Он привел Бенедикта в маленькую гостиную и показал на хрустальные графины на буфете:

— Налей чего-нибудь, хорошо? А я пока найду недостающие предметы одежды. Прости, что назвал тебя Хастингсом. Иногда я забываю, что теперь ты предпочитаешь просто Бенедикт.

— Можешь называть меня как хочешь, при условии, что наденешь рубашку.

Но он был рад, что Ричард помнит. Он не любил называться фамильным именем: оно, казалось, давало родным больше власти над ним, как бы странно это ни звучало. Но зачем носить имя отца, если тому было совершенно безразлично, жив второй сын или давно в могиле? Конечно, это вряд ли имеет значение, поскольку отец давно мертв, но теперь Бенедикт больше, чем всегда, хотел… жаждал оказаться подальше от своей семейки.

Пока его друг босиком отправился на поиски рубашки, Бенедикт подошел к буфету и понюхал содержимое графинов. Его внимание привлек пряный, горьковатый запах старого шотландского виски, который он и налил в два высоких стакана. По крайней мере узел напряжения, стянувший плечи, немного ослаб. Он не сомневался, что Ричард позволит ему пожить в Хартфорде, в убежище, в котором Бенедикт так нуждался.

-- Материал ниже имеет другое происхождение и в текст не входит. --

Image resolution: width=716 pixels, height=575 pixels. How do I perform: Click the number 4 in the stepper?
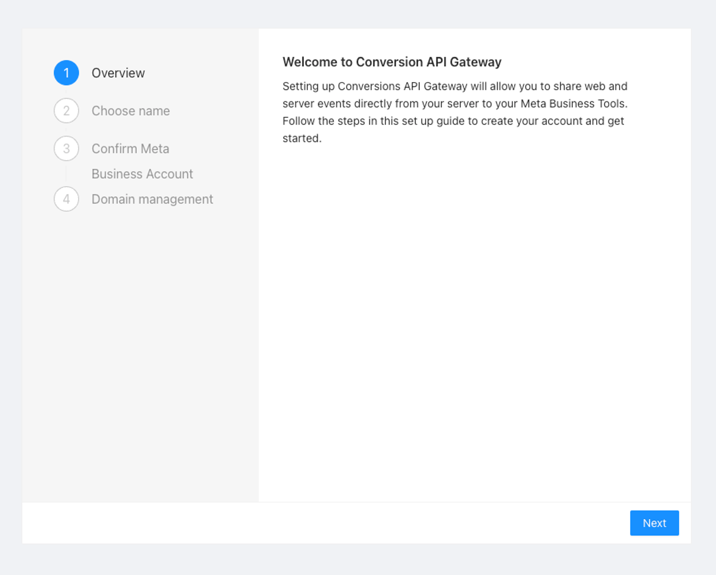click(66, 199)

Там можно спокойно решить, что, черт возьми, делать дальше.

Он уселся перед маленьким письменным столом, поближе к весело плясавшему огню, и сделал первый глоток. Виски прожег огненную дорожку к желудку, но так и не смог согреть ту часть Бенедикта, которая превратилась в лед, в ту минуту, когда он услыхал слова, изменившие все. И сомнительно, чтобы даже адский огонь ее согрел.

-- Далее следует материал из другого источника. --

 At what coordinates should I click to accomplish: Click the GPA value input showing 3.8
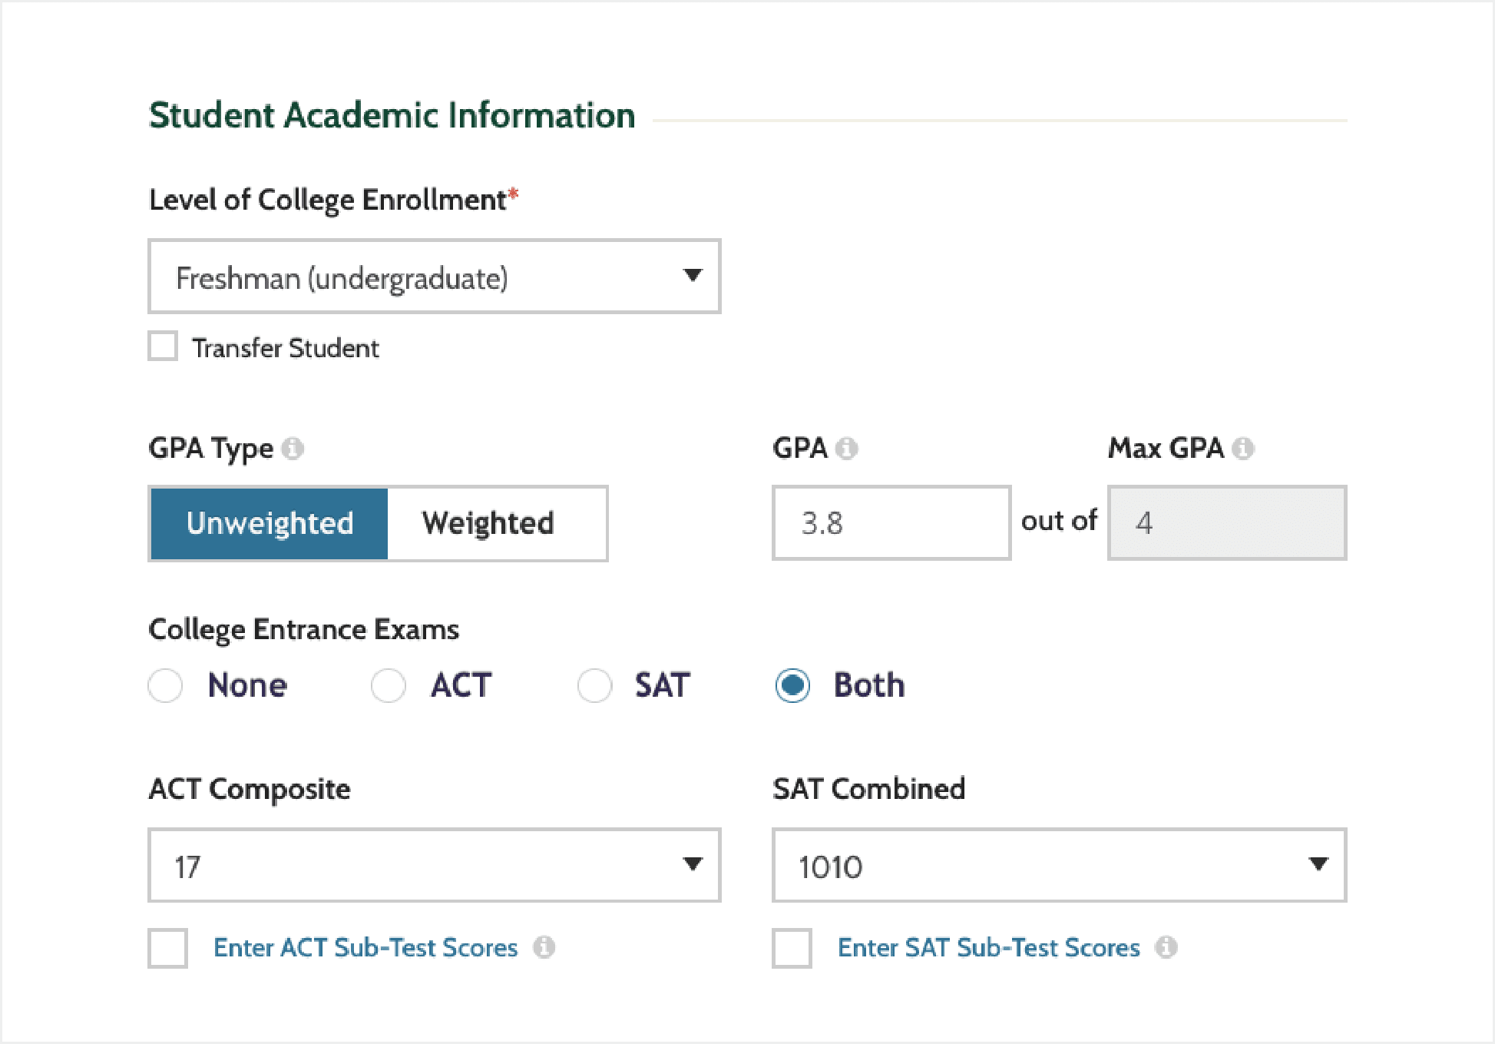(x=890, y=523)
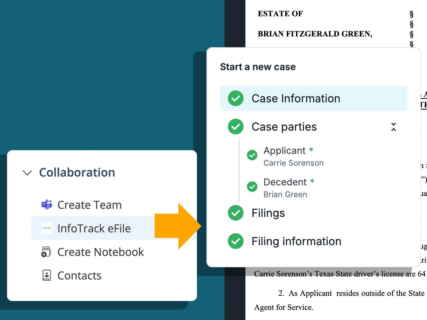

Бенедикт устало провел рукой по глазам, все еще горевшим после бешеной скачки из Фолкстона. Он в жизни не гнал коня так безжалостно. Если он хочет уехать сегодня, придется нанять лошадь: бедный Самсон нуждался в отдыхе.

Бенедикт снова выпил и откинулся на жёсткую деревянную спинку стула. Понятно, что подумает каждый, обнаружив, что случилось: побег, трусость, угрызения совести, чувство вины. Но все не так, как кажется с первого взгляда. Почти десятилетняя служба короне научила его, что иногда отступление может быть самым мудрым поступком. Как в этот раз. Пока он не сможет объективно взглянуть на губительные события последних двадцати четырех часов, необходимо оставаться в стороне. Он переоценит ценности, перегруппируется и составит план.

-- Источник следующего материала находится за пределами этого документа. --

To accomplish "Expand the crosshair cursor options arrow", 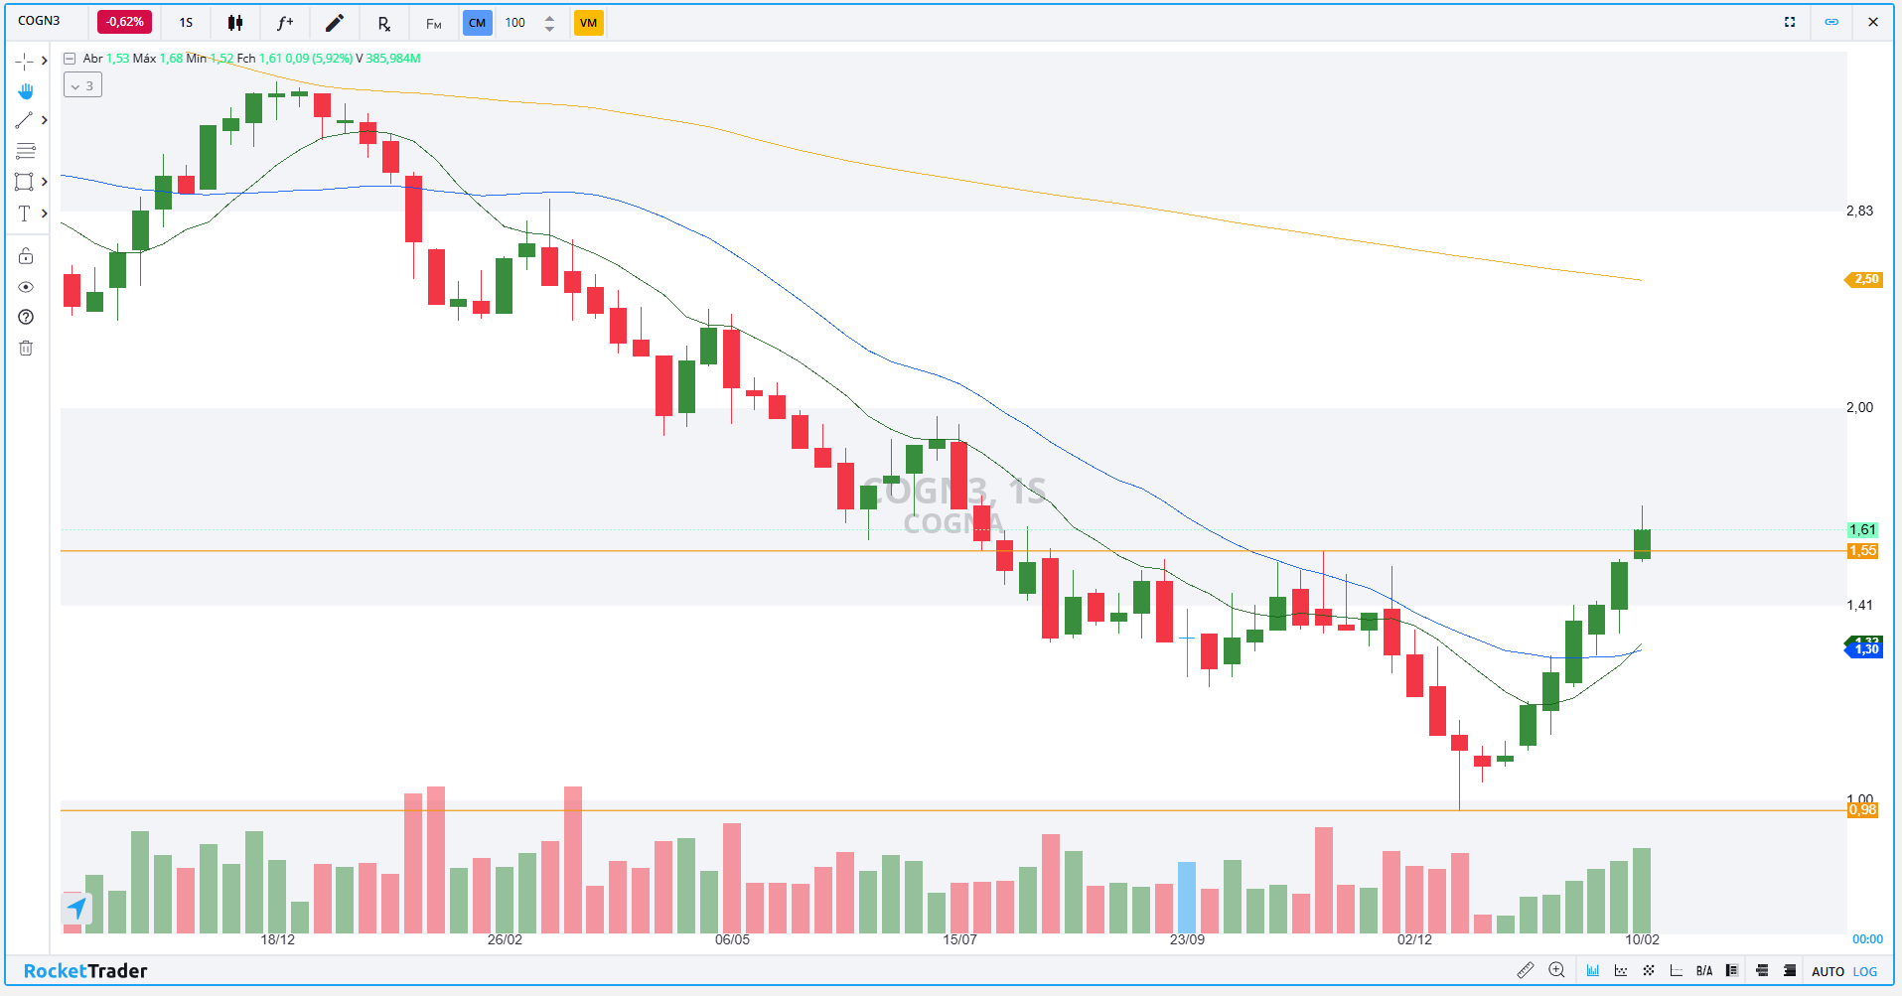I will tap(45, 61).
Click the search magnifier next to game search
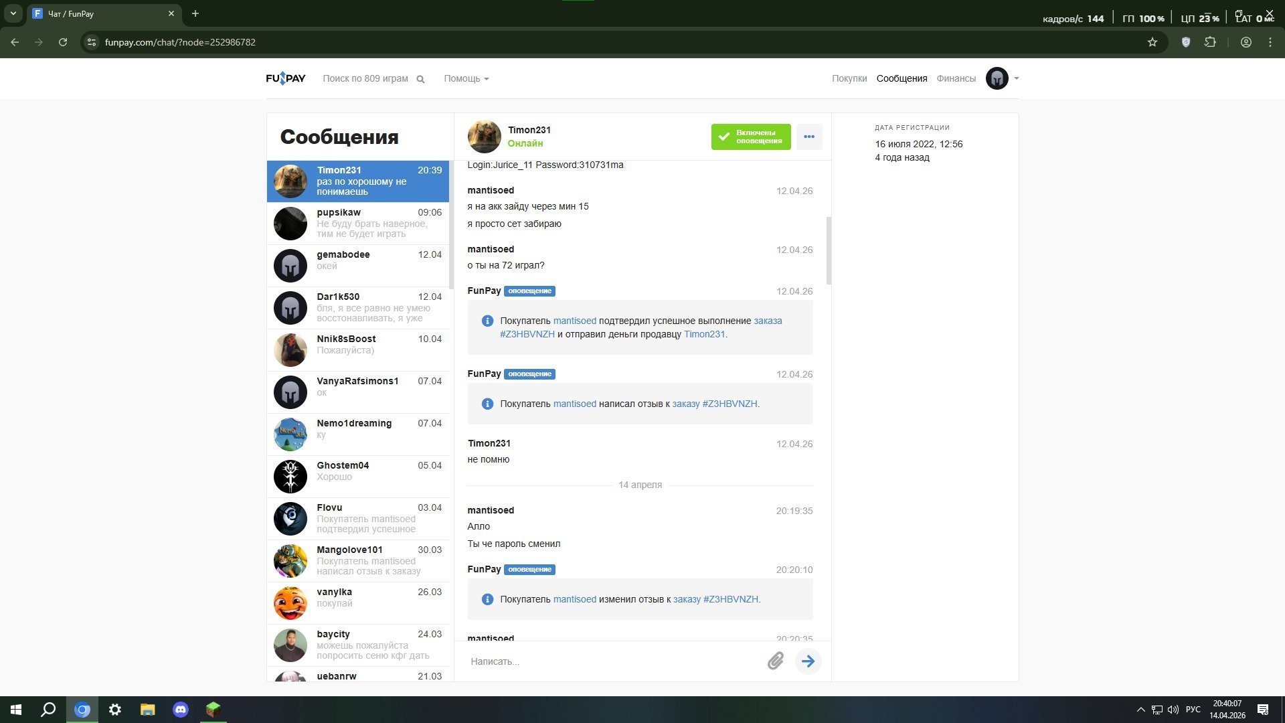This screenshot has width=1285, height=723. pos(420,79)
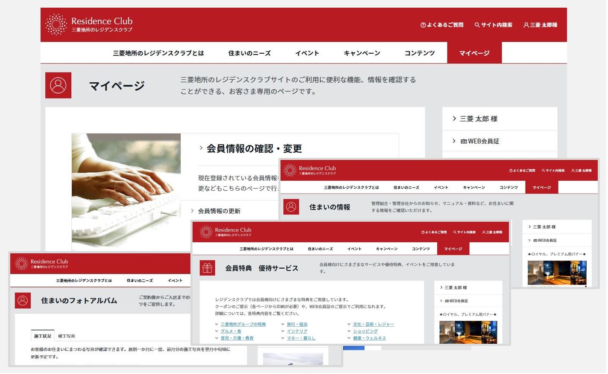Click the gift icon beside 会員特典 優待サービス

pos(207,268)
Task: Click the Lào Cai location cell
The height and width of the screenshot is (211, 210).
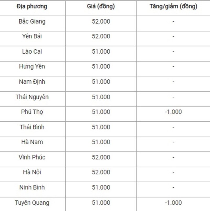Action: (x=32, y=52)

Но для этого нужно исчезнуть. Туда, где его никто не найдет. И лучше всего подойдет Хартфорд-Холл.

Он никогда там не был, но считал, что более укромного места не найти. Еще учась в Итоне, он нарисовал себе яркую картину этого пасторального дома. И все благодаря восторженным описаниям Эви. Но как ни странно, Ричард жаловался именно на то, что в Хартфорд-Холле больше всего любила Эви: уединение, безмятежность, покой, удаленность от Лондона. Бенедикт в своем потрепанном состоянии знал, что нуждается именно в таком святилище. Теперь он радовался, что Ричард много раз предлагал ему там погостить.